Atelier d’écriture 6

Les grandes maisons s’avèrent hostiles aux personnes seules. Au grand soleil, le corps s’y épanouit, fier de cette espèce de luxure que représente un espace élégamment disproportionné. Une sorte de jouissance du privilège. Mais, la félicité bascule lorsque les feux peu à peu s’éteignent. Au crépuscule naissant, il semble que les pas commencent à résonner et que le moindre mouvement revienne en écho renvoyé par les parois. Puis, c’est la nuit. La nuit dans une grande maison s’entend souvent comme une épreuve. Les braises de la cheminée meurent lentement, il faut faire jaillir l’électricité dans le couloir, ultime guide jusqu’à la chambre où s’écoulent les heures avant le sommeil dans le refuge du lit.
Dans les grandes maisons la collectivité appelle les cris, les jeux, les verres entrechoqués et dormir se comprend comme la récompense de cet usant partage. Mais, la solitude, quand la campagne alentour impose sa masse noire et incertaine au travers du carreau, la solitude se transforme en angoisse.
Bien sûr, il lisait, image on ne peut plus pacifique du pyjama rayé dépassant par les épaules du vieil édredon, la tête soutenue par deux ou trois oreillers aux taies blanchies et soigneusement repassées, le mouvement léger des feuillets tâchait de lui constituer une musique apaisante, mais, à la vérité, il n’oubliait ni la nuit, ni cette impression farouche de se trouver là dans ce dédale de pièces vides dont on ne peut qu’imaginer le soir qu’elles commencent de vivre leur propre sarabande.
Fort heureusement, son récit était tissé de perles et de roses et n’altérait pas son humeur, comme l’aurait fait un roman islandais décrivant des rituels sataniques. Cependant, si les fleurs fleurissaient dans son domaine de fiction, elles se fanaient dès lors qu’il levait les yeux de la page. Au-delà du halo de la lampe, un inconnu grandissait qu’il n’avait ni envie de connaître ni envie de circonscrire. C’était souvent que le parquet, ce traître par excellence, semblait sortir de sa réserve, les lames s’étiraient ou se gonflaient en craquant, imitant à merveille le déplacement d’un corps. Mais oui, il le savait, le bois jouait, drôle de verbe ce verbe jouer, car à faire le guet ainsi, il perdait toute envie de s’amuser. Cependant, il avait beau se raisonner, il sentait dans l’obscurité plus que cela, un bruit furtif et de plus en plus fréquent, pas là, non, pas tout près, quelque part dans ce lointain qu’était devenu sa maison. Il n’était pas l’homme des châteaux hantés, pourtant, ce qu’il percevait, ce qu’il percevait n’avait pas d’autre nom qu’un grincement, or, un grincement suppose toujours l’exercice d’une force : dans une maison vide personne n’est là pour exercer une force hors celle du maître.
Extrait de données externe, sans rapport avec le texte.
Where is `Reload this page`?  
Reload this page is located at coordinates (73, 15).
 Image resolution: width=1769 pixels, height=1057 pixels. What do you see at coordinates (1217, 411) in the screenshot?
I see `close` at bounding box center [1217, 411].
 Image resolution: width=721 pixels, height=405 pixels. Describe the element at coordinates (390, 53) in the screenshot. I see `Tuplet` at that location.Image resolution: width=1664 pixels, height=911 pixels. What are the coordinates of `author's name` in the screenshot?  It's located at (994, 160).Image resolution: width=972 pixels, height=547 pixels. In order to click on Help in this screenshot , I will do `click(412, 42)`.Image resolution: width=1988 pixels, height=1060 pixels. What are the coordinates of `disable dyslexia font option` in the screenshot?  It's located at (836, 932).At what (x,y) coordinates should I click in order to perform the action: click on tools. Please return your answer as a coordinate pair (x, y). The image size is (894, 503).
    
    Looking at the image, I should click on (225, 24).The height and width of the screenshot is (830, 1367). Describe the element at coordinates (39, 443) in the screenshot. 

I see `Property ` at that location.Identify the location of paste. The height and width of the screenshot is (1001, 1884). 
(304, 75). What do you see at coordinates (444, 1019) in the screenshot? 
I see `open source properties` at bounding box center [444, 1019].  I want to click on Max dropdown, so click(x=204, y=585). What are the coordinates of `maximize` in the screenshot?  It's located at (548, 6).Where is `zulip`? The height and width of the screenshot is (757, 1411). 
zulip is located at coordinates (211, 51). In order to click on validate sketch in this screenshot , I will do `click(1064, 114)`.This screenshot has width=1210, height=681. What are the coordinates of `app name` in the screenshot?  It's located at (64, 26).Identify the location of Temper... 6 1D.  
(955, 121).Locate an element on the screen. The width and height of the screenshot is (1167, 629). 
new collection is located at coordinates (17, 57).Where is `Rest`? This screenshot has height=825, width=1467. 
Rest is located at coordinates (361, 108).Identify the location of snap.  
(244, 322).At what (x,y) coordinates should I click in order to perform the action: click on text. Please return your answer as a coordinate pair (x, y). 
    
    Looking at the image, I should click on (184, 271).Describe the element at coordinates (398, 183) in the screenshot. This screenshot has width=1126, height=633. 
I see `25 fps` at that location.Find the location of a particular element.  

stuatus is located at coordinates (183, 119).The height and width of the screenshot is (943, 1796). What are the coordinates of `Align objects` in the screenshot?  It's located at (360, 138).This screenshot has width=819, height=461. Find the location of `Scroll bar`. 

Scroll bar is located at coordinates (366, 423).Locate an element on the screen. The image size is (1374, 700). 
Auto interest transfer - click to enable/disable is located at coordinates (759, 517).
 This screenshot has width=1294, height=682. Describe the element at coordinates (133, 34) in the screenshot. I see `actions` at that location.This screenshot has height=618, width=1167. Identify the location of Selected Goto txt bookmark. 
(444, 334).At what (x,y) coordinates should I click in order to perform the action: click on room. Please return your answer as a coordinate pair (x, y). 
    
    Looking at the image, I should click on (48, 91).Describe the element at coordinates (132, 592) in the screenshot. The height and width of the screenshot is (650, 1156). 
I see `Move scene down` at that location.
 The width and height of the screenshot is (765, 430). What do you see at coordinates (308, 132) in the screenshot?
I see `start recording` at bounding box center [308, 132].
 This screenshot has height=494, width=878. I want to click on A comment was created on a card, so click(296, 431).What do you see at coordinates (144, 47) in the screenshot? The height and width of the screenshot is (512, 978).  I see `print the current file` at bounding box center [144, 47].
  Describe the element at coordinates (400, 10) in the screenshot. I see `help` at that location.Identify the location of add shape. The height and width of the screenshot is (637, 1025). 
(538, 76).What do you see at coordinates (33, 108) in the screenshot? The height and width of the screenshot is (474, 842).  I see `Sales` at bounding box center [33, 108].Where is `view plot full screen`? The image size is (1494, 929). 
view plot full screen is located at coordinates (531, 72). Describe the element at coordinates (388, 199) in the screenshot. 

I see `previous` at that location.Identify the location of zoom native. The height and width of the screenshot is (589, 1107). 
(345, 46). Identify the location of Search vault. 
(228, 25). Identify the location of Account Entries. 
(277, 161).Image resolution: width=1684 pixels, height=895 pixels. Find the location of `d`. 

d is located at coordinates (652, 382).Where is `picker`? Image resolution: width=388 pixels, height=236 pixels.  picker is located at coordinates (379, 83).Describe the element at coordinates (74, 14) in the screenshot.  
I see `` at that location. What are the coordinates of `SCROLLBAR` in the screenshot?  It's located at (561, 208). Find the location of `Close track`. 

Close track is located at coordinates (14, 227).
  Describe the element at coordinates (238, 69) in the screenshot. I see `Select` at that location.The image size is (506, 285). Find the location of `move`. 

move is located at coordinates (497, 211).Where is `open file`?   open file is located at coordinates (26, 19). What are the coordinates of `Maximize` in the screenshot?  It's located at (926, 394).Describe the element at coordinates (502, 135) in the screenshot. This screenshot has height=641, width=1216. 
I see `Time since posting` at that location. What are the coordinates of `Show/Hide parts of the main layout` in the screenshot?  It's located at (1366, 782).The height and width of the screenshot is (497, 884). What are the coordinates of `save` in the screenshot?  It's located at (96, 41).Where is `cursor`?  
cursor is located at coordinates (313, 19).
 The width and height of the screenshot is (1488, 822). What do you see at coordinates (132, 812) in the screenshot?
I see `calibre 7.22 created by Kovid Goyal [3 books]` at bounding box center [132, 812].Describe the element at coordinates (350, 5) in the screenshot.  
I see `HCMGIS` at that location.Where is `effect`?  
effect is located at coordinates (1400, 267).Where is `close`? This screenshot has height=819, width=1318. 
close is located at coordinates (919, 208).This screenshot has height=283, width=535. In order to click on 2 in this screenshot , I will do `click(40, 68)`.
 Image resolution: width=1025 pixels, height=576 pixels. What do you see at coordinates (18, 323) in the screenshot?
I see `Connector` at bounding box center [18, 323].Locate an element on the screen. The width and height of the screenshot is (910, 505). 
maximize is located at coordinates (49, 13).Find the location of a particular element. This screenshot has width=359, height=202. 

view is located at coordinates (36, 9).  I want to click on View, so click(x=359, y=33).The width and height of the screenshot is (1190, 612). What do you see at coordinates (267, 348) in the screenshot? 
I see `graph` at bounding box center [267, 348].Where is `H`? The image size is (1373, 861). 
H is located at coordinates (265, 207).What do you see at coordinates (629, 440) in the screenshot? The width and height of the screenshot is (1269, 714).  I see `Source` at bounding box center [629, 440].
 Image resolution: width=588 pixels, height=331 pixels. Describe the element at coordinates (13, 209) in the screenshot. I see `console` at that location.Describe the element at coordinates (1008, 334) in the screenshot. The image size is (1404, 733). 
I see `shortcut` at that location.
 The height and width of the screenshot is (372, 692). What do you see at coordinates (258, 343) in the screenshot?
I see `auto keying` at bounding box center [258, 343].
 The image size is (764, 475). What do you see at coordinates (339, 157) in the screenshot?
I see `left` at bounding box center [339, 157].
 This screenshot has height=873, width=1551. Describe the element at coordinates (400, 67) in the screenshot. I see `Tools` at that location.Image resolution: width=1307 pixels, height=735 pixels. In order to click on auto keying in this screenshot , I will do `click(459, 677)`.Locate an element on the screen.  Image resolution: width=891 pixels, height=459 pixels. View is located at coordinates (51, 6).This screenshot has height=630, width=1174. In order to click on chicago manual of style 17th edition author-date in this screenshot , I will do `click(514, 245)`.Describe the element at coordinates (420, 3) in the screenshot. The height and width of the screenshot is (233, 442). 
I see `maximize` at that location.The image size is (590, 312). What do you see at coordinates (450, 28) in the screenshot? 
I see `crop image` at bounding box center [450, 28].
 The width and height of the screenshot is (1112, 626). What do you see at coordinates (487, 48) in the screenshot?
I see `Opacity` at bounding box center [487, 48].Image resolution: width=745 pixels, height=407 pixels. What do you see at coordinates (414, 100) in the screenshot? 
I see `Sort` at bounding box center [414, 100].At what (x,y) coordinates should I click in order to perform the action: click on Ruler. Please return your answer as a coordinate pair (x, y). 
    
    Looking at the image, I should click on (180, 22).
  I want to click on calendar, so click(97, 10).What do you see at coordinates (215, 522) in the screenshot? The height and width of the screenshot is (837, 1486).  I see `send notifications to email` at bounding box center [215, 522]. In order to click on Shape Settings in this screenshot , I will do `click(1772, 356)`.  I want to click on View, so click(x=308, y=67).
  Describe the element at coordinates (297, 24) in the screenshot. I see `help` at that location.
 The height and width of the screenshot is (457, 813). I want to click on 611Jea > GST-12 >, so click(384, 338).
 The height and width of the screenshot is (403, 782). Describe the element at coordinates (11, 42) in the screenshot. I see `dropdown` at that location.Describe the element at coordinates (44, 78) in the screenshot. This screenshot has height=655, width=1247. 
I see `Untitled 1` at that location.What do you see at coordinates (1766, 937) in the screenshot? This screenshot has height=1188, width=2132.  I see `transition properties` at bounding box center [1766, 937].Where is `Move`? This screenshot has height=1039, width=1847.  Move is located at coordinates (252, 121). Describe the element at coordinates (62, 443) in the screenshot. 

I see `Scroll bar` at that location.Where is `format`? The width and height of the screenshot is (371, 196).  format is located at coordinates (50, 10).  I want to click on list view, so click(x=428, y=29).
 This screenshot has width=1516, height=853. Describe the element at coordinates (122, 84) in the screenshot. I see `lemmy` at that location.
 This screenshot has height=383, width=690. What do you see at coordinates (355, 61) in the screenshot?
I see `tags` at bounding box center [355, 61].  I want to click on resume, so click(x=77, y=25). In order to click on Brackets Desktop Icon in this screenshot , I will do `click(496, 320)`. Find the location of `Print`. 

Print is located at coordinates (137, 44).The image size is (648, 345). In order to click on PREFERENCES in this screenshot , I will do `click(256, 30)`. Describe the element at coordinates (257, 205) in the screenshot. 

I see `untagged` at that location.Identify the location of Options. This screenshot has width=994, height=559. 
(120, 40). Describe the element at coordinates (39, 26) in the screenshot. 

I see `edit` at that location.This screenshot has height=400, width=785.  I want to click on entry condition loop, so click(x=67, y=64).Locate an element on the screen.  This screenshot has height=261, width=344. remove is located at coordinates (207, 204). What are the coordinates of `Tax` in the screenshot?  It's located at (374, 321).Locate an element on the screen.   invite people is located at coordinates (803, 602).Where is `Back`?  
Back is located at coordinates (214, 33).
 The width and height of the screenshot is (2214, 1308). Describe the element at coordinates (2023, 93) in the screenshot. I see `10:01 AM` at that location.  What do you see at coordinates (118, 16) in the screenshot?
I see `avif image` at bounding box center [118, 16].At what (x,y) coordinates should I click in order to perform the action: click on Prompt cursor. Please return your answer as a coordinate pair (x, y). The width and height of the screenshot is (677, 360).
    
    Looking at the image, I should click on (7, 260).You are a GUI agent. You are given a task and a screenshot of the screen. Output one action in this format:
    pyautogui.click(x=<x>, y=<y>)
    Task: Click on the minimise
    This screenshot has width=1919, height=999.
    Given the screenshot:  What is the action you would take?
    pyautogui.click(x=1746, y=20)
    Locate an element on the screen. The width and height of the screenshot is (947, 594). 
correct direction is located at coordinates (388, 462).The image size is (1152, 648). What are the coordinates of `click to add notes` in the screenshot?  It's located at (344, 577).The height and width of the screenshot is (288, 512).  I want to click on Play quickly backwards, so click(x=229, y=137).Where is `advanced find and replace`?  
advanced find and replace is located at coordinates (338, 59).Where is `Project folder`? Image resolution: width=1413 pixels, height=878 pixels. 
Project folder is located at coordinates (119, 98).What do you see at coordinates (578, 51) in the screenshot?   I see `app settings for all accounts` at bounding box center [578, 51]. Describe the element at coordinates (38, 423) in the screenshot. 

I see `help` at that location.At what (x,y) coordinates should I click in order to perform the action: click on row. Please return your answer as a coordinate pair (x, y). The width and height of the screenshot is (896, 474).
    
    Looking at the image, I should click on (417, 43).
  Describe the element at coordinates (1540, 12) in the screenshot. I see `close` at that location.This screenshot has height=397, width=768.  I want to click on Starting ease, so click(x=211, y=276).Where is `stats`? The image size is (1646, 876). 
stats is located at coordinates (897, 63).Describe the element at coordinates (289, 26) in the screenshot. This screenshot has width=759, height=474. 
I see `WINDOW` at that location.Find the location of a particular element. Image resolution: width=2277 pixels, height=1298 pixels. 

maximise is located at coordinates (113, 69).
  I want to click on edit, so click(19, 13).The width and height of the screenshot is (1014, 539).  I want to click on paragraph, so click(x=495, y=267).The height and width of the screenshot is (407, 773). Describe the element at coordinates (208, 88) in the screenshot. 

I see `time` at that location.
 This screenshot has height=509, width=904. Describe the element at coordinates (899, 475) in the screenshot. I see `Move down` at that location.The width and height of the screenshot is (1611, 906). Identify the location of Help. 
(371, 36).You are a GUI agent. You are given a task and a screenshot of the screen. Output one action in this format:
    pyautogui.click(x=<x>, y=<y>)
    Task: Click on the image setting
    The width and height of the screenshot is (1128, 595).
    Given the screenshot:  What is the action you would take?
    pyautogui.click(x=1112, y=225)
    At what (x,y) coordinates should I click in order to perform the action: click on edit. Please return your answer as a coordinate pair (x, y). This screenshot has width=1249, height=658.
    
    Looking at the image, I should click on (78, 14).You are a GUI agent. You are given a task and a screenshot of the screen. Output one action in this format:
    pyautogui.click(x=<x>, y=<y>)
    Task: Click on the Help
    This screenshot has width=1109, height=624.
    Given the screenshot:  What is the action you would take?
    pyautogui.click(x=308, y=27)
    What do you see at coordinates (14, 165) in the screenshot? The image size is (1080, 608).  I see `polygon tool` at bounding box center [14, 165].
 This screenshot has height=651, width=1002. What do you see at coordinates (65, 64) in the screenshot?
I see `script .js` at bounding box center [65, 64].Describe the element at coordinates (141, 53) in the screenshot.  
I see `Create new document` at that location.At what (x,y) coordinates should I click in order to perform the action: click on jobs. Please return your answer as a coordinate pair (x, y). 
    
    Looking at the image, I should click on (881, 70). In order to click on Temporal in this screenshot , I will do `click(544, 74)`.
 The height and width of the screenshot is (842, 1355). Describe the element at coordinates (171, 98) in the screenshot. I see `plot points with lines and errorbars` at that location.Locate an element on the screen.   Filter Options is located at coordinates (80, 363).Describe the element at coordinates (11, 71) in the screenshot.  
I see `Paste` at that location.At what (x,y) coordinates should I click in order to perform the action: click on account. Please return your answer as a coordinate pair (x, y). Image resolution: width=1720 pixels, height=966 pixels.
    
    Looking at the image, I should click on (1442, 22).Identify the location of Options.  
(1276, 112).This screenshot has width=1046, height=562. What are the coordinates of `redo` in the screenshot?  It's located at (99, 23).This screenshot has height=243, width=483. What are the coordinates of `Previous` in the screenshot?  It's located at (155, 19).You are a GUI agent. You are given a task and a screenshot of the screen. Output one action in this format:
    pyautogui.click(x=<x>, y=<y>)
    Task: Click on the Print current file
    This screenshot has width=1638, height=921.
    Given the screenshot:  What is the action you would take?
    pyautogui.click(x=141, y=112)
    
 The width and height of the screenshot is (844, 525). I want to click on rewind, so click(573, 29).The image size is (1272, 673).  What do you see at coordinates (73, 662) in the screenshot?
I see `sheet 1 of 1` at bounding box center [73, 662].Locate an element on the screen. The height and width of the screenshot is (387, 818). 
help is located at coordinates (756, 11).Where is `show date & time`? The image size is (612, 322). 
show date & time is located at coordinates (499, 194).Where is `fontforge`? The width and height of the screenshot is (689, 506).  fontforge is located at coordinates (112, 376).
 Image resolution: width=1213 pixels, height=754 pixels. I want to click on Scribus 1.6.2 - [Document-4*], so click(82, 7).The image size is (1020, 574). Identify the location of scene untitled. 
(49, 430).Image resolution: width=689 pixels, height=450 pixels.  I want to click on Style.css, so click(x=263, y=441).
Se lever, s’assurer, se rassurer, telles étaient les pensées immédiates, mais pour se trouver face à quelle vérité, à quel fou armé, à quel larron décidé à arracher son tribut au prix de votre vie ?
Prudemment, il mit le pied par terre, déjà secoué par le contact froid de la pierre et de la peau, du regard il chercha brièvement la masse avec laquelle il défendrait son dernier jour, et toujours en fond, bien qu’il soit légèrement affecté de surdité, le remue-ménage incongru continuait, qui lui donnait cette envie, cette envie folle de petit garçon de s’enterrer sous les couvertures, comme à quatre ans, quand l’on croit qu’en se cachant c’est notre être tout entier que l’on soustrait au monde.
Fait-on, dans la crainte, le geste brusque, décisif, de faire éclater le blanc ardent des ampoules ? Non, bien sûr, le voir, ce fou, ce larron, telle est bien la dernière vérité que l’on souhaite apprendre. Dans la profondeur de la salle en face, les bruits acquéraient une qualité nouvelle, comme celui que font des lèvres, celui que font des nez, comme une chair qui palpite et se trémousse. Alors, il le fit, plus choqué de cette promiscuité honteuse que de la peur des brigands, il appuya sur l’interrupteur : et là, dans le bas de l’armoire, la chatte sur le flanc, entourée de museaux avides et sans pitié, quatre, six peut-être, qui n’avaient pas une heure, la famille tout entière venue lui dire qu’il n’était plus seul.